DOCUMENT EXCERPT:
========

Managing your Flowerbed 101





     Flowerbeds are easier to manage for the entire summer if they are given a good spring cleaning. Early spring, after the frost is out, is the ideal time to prepare your garden for a successful summer. 

     Digging in your flowerbed and turning over the soil is great for your garden's health and the exercise is great for the gardener's health too! Soil, hand dug with a garden fork preserves the life of soil dwelling good guys like earth worms and loosens deeply instead of creating tiller pan (hard, concrete-like soil where the bottom of the tiller tines rotate is likely to occur in soils with high clay content.) Deep digging with a fork not only loosens the soil and makes it easier to plant in later in spring, it provides a chance to remove those stubborn, deeply rooted weeds. Dig to at least a shovel or garden fork depth replacing all the earth worms if they are accidentally dug out.  Deep digging provides a fantastic opportunity to mix in fertilizer and organic material for your soon-to-be flowers!  Here are some amendments that to consider  when improving a flowerbed:

  •     Peat Moss: Helps to keep your garden soil fluffy and retain moisture while providing an acidifying amendment to the soil. With our high alkalinity soils in the West Interlake this helps to bring balance to the soil. Peat moss, as any  amendment high in carbon that hasn't decomposed yet, creates a buffering action in the soil to store excess fertilizer. Over time the peat moss decomposes giving back the fertilizer for use by the plants.

========

COLLECTED DATA:

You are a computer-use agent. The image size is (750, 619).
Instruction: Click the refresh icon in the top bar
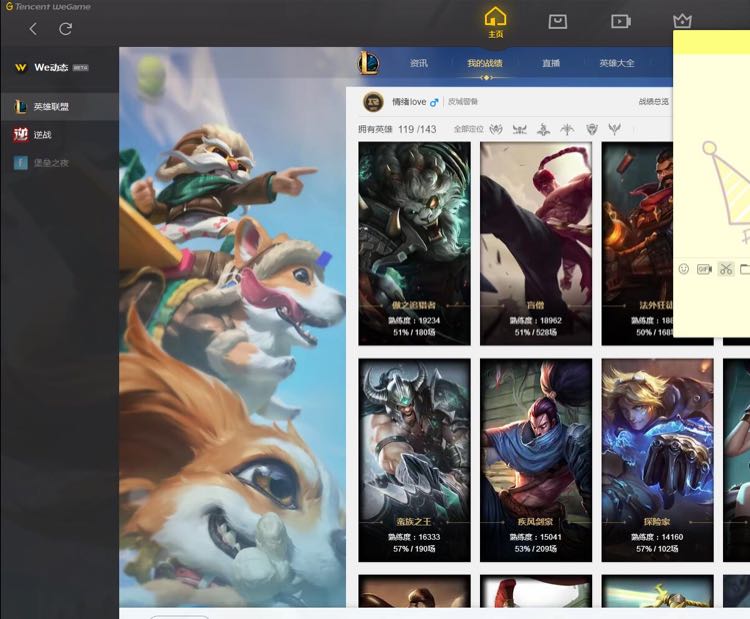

========

YOUR OBJECTIVE: Can you extract the passage of the flowerbed guide between "Managing your Flowerbed" and "a successful summer.", inclusive? This data has no connection to the flowerbed guide.

EXERCISE SOLUTION:
Managing your Flowerbed 101





     Flowerbeds are easier to manage for the entire summer if they are given a good spring cleaning. Early spring, after the frost is out, is the ideal time to prepare your garden for a successful summer.